A cascade visual front end for speaker independent automatic speechreading
Abstract
We propose a three-stage pixel-based visual front end for automatic speechreading (lipreading) that results in significantly improved recognition performance of spoken words or phonemes. The proposed algorithm is a cascade of three transforms applied on a three-dimensional video region-of-interest that contains the speaker's mouth area. The first stage is a typical image compression transform that achieves a high-energy, reduced-dimensionality representation of the video data. The second stage is a linear discriminant analysis-based data projection, which is applied on a concatenation of a small amount of consecutive image transformed video data.

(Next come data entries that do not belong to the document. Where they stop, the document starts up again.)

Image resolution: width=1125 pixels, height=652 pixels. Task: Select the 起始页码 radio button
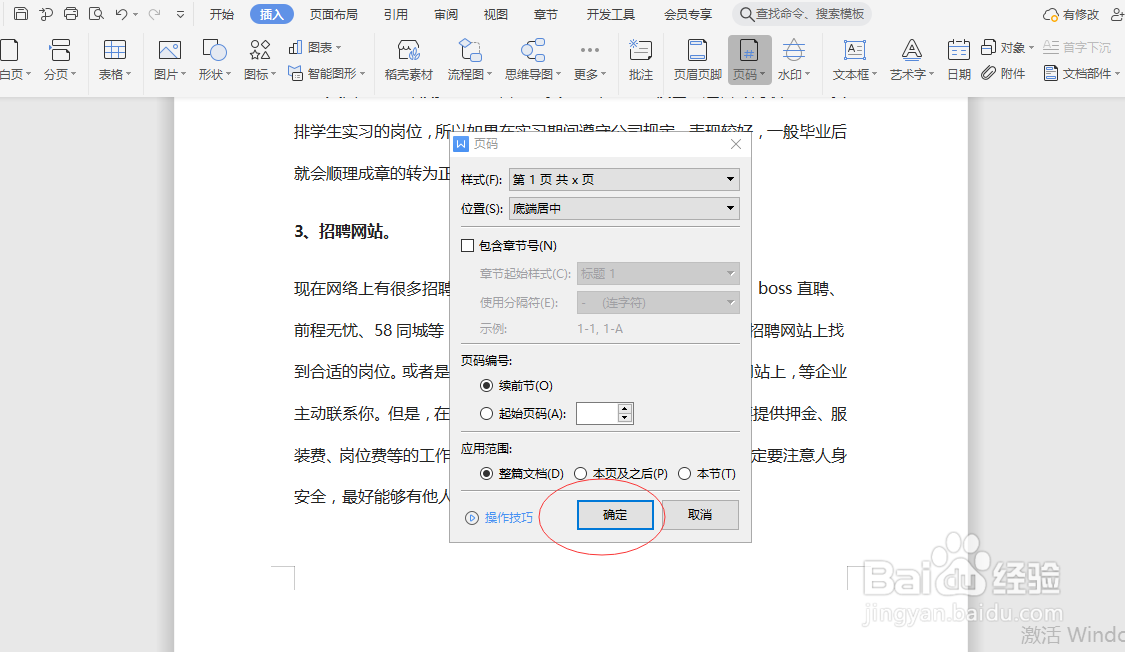(486, 412)
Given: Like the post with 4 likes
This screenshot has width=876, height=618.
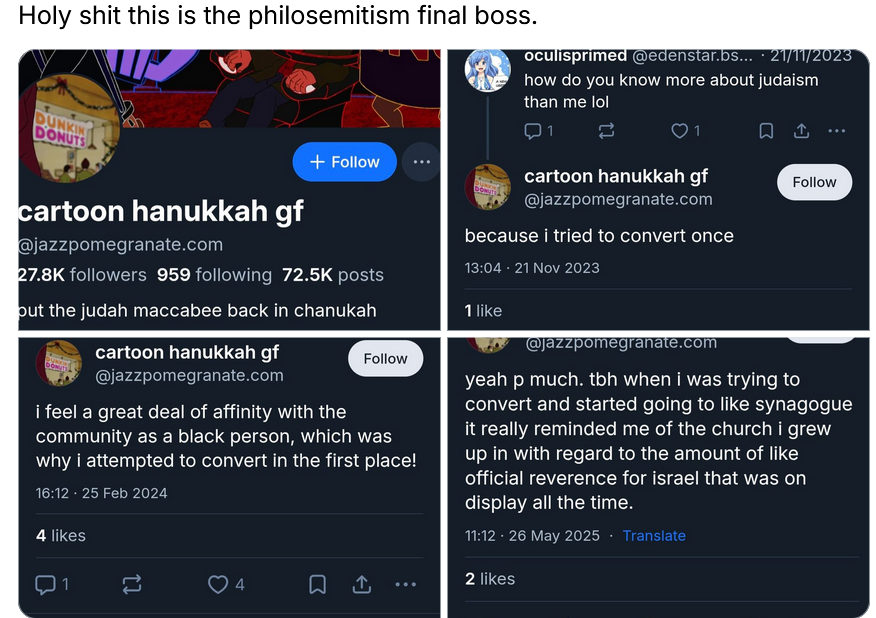Looking at the screenshot, I should click(218, 584).
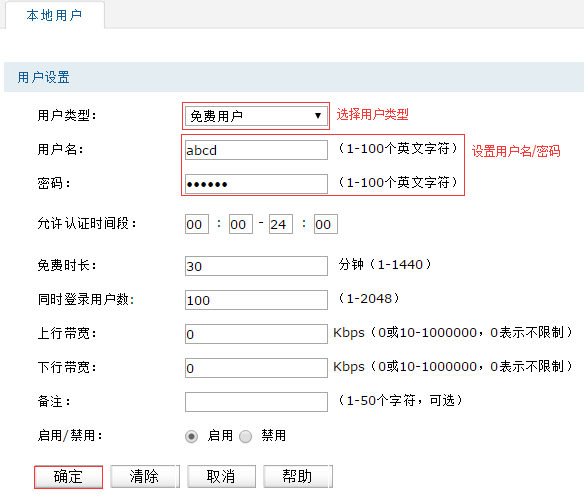Click the 确定 confirm button
This screenshot has height=499, width=584.
coord(68,477)
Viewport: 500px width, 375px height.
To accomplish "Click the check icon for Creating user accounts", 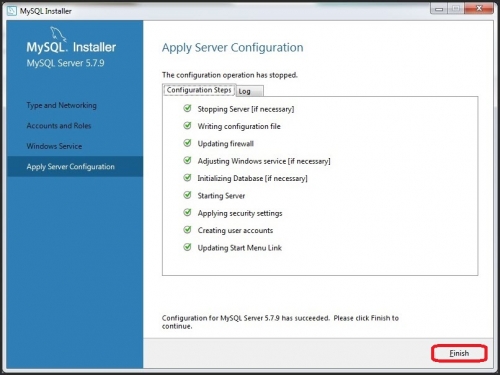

The third stage is a data rotation by means of a maximum likelihood linear transform that optimizes the likelihood of the observed data under the assumption of their class-conditional multivariate normal distribution with diagonal covariance. We applied the algorithm to visual-only 52-class phonetic and 27-class visemic classification on a 162-subject, 8-hour long, large vocabulary, continuous speech audio-visual database. We demonstrated significant classification accuracy gains by each added stage of the proposed algorithm which, when combined, can achieve up to 27% improvement. Overall, we achieved a 60% (49%) visual-only frame-level visemic classification accuracy with (without) use of test set viseme boundaries. In addition, we report improved audio-visual phonetic classification over the use of a single-stage image transform visual front end. Finally, we discuss preliminary speech recognition results.